The Three Rs: Reach, Revenue, and Reaction
During the panel, Sarah Mosses, founder and CEO of Together Films, suggested that filmmakers must begin every project by defining their primary intention. According to Mosses, most distribution goals fall into three categories:

  • Reach
  • Revenue
  • Reaction

Some filmmakers prioritise prestige and awards recognition, which due to the expense of mounting an awards campaign will have an impact upon revenue. Others prioritize financial return. Others want to maximize social impact and audience engagement.

“Each film really is going to have a combination of all three, and you should have a combination,” said Mosses. “I advocate for everybody trying to make some form of money, that should be there. It should be the compounding of it, but you have to understand which of those things you’re aiming for to define your own success metrics within that process.”

A More Practical Way to Think About Audiences
Mosses also proposed a framework called CAST to help filmmakers think more strategically about audience segmentation.

  • Commercial audiences
  • Affected audiences
  • Supportive audiences
  • Tactical audiences

Commercial audiences are viewers most likely to buy tickets in traditional theatrical settings. Affected audiences are communities directly connected to the film’s subject matter or lived experience. Supportive audiences include advocacy groups, nonprofits, educational organizations, religious institutions, and community organizations that may organize screenings because they care about the issue. Tactical audiences are smaller groups — politicians, policymakers, corporate leaders, or influencers — whose engagement could create broader institutional change.

“We need to really think differently about how we categorize our audiences, so that we can plan distribution efforts that match who needs to see this,” Mosses added. “Because if we only solidly focus on a primary audience for theatrical, we might miss so many different windows that come around that.”

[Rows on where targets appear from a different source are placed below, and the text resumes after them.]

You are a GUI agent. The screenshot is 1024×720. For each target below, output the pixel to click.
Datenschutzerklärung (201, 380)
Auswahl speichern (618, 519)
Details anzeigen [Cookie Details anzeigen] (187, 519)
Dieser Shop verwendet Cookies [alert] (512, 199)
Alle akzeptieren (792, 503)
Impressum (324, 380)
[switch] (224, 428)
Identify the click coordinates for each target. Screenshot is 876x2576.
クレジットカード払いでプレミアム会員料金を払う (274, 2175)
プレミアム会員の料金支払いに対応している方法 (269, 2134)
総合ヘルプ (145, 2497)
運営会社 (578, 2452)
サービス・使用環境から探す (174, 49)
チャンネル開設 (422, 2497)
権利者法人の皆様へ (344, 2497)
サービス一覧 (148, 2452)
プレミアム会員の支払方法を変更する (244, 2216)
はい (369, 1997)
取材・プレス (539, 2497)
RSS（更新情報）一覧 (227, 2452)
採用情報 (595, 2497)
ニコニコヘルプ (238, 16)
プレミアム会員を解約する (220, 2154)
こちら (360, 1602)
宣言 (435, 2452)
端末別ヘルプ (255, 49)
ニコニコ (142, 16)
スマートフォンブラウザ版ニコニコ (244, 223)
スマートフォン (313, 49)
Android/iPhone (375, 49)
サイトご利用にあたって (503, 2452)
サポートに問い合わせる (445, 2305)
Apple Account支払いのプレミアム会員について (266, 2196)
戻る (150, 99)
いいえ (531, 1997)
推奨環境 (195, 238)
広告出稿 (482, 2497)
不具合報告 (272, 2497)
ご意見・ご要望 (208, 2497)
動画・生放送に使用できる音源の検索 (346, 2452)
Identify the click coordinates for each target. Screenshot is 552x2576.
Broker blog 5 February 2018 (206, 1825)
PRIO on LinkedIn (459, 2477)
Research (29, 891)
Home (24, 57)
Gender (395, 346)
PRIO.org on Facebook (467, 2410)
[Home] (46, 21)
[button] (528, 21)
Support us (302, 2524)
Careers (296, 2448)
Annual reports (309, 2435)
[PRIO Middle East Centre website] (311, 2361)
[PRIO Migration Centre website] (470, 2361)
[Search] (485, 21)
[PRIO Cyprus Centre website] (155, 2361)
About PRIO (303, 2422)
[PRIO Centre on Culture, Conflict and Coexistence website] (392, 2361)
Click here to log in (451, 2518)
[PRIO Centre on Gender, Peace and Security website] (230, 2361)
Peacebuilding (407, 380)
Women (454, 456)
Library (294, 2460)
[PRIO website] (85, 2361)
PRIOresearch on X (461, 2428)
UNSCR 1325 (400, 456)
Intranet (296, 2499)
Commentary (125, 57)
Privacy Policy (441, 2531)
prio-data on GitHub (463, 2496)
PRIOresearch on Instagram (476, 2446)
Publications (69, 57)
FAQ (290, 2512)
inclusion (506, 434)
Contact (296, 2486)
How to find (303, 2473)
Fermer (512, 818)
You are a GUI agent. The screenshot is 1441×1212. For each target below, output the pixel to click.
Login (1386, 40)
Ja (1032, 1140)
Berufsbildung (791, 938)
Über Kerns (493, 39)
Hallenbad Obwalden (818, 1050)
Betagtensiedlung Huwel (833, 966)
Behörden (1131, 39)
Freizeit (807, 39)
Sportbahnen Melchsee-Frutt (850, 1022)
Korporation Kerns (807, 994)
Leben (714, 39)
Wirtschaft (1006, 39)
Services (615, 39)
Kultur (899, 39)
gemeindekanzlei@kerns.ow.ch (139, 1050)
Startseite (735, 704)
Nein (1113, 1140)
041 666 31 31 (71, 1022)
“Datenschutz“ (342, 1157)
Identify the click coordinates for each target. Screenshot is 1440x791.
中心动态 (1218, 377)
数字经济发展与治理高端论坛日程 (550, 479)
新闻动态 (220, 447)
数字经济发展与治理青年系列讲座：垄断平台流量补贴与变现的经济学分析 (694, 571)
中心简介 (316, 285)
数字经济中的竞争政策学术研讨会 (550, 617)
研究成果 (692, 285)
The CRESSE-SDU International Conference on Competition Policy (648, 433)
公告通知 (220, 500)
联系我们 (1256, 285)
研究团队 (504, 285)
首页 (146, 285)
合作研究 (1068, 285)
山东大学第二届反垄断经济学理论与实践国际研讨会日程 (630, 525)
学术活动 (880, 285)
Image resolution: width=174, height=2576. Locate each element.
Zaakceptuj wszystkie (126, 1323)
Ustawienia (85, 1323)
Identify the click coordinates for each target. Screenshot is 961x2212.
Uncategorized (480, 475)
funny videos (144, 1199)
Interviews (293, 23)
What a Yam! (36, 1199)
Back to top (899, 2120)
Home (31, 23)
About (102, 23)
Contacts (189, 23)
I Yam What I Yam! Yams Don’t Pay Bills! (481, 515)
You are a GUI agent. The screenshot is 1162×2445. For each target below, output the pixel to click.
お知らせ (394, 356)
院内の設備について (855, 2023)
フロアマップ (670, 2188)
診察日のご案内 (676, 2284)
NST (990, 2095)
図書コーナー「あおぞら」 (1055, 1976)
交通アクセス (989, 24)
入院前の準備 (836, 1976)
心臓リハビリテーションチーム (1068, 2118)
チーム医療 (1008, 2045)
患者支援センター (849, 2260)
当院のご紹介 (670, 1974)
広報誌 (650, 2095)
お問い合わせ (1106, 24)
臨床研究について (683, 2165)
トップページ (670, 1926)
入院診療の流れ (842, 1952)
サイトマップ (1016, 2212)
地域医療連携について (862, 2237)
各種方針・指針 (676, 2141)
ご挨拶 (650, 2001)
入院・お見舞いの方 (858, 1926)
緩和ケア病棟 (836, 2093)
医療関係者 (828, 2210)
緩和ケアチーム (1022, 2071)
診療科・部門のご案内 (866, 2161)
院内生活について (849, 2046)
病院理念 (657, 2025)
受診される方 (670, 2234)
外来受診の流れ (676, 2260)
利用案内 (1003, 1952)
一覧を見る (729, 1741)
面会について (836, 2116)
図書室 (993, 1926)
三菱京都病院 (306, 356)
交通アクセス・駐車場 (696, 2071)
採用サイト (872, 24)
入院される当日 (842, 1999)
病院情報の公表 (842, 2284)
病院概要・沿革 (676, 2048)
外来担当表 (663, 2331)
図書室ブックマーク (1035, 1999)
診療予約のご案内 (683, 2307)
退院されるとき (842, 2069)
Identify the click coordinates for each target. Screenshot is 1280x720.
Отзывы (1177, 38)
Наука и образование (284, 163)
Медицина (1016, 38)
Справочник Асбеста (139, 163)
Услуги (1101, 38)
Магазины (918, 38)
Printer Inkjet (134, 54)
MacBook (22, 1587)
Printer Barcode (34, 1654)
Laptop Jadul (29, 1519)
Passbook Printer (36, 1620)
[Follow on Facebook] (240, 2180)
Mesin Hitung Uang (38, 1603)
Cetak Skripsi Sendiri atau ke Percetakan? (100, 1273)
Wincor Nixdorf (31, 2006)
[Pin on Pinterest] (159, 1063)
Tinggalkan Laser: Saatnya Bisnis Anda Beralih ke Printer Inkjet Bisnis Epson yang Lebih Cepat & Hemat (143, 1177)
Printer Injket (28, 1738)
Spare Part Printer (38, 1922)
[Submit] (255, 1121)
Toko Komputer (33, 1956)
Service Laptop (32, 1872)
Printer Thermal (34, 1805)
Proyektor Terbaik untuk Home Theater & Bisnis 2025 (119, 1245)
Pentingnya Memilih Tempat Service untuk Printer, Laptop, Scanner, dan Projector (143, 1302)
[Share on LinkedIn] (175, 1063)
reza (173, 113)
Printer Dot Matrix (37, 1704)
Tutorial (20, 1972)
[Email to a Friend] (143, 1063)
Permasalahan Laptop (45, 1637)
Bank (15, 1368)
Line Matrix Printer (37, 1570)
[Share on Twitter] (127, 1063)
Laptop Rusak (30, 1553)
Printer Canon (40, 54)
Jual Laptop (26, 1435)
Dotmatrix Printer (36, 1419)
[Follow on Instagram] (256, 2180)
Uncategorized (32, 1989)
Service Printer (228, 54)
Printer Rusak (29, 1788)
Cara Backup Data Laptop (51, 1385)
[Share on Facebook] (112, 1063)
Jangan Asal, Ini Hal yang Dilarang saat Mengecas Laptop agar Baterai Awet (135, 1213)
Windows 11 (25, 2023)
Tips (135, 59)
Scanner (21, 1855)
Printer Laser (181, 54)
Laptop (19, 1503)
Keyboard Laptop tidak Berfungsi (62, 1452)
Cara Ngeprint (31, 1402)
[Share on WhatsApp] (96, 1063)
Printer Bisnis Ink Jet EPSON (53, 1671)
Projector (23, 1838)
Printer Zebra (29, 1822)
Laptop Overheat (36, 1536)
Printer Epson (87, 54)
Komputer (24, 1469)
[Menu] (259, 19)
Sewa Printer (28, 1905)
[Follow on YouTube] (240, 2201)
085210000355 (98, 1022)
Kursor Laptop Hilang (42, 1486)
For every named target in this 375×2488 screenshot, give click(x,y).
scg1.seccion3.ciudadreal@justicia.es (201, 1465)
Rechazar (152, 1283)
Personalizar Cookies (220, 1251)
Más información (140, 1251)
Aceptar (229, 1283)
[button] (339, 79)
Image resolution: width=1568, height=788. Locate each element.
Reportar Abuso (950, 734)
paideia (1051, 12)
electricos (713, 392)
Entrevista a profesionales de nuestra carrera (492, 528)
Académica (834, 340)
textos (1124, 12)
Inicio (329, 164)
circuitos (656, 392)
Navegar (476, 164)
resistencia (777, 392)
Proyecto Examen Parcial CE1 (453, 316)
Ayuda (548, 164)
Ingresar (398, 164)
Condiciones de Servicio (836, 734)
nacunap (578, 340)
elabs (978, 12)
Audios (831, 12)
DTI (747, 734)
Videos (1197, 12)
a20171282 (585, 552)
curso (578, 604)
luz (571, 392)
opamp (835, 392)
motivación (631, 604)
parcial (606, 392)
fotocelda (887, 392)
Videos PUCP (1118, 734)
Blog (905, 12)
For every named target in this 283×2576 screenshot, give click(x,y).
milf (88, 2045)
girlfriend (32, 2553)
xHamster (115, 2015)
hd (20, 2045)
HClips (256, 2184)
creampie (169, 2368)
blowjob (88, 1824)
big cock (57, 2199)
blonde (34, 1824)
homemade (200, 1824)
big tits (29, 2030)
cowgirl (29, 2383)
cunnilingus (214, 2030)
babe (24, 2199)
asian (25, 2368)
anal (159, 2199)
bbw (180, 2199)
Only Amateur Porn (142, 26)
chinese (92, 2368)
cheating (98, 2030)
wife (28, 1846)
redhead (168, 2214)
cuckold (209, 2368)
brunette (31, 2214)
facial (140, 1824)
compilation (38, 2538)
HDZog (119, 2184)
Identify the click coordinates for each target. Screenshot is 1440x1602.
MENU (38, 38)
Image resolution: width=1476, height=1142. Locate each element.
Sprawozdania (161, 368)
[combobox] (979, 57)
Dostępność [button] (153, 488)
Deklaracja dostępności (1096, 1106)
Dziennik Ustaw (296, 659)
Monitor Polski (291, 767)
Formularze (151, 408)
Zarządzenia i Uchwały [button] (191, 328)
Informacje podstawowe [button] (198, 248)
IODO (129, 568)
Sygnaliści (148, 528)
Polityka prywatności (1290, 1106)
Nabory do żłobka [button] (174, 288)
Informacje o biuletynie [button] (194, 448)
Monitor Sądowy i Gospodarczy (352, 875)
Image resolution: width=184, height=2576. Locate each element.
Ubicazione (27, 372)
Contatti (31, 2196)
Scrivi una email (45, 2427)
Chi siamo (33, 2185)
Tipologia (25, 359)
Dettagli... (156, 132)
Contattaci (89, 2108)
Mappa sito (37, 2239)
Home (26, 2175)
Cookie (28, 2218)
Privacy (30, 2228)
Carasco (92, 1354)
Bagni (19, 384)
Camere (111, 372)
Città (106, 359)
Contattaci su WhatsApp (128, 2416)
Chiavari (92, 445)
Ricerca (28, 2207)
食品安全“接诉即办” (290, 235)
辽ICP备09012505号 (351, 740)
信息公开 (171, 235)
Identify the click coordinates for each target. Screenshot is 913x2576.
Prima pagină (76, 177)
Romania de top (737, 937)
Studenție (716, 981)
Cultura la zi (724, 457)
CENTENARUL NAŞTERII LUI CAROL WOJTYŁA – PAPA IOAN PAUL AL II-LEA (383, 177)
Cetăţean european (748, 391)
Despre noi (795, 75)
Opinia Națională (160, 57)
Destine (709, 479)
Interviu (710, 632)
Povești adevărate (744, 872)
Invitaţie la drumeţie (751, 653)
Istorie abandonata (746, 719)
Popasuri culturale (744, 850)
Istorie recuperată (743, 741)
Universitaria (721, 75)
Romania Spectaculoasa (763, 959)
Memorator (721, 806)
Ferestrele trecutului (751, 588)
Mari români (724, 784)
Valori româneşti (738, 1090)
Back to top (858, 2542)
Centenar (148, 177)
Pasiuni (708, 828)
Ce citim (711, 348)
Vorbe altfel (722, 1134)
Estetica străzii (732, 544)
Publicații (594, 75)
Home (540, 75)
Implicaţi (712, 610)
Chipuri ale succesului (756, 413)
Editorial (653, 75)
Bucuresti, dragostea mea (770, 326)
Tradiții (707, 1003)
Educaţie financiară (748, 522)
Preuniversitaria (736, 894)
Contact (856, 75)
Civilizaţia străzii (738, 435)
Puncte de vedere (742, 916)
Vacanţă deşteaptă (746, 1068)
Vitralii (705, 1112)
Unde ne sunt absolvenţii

(From left) Daniel Berger, President at Oscilloscope Pictures; Sarah Mosses, Founder & CEO of Together Films; John Nein, Senior Programmer & Director of Strategy, Sundance Film Festival; Sharon 'Rocky' Roggio, Founder & Creative Director, 1946 Studios; and moderator Iddo Patt, CEO & Co-Founder of Eventive (Photo: Eventive)
(From left) Daniel Berger, President at Oscilloscope Pictures; Sarah Mosses, Founder & CEO of Together Films; John Nein, Senior Programmer & Director of Strategy, Sundance Film Festival; Sharon ‘Rocky’ Roggio, Founder & Creative Director, 1946 Studios; and moderator Iddo Patt, CEO & Co-Founder of Eventive (Photo: Eventive)

The Future
Mosses concluded by noting that further transparency is needed, including box office reports for each film playing at a festival. “That’s a level of success. How many people showed up to the festival? What was my total box office gross?” She also called for a more uniform way of looking at data in the industry.

Daniel Berger concurred: “You look at box office in Europe, and they tell you how many admissions there have been, how many people saw it. You look at box office in the US, they tell you how many dollars it made.” Given the vast array of ticket prices, it’s impossible to calculate admissions via the current US model. “I don’t know how many people see our films. I’ll never know, there’s no way to know.”

Overall, the panellists agreed that the direct-to-audience pipeline does not eliminate the need for festivals, distributors, or theatres. Festivals remain essential spaces for discovery, legitimacy, and communal viewing experiences, while distributors still provide expertise, relationships, marketing infrastructure, and access to broader markets.

Yet wider thinking is required. As Patt noted, “Ninety per cent of the films that are playing festivals overall are not getting formal or traditional distribution, even though they’ve been curated in a meaningful way. They’ve been selected for important reasons, they’re seen by a lot of people… and that’s part of what is driving this need for direct-to-audience opportunities that can then turn into theatrical.”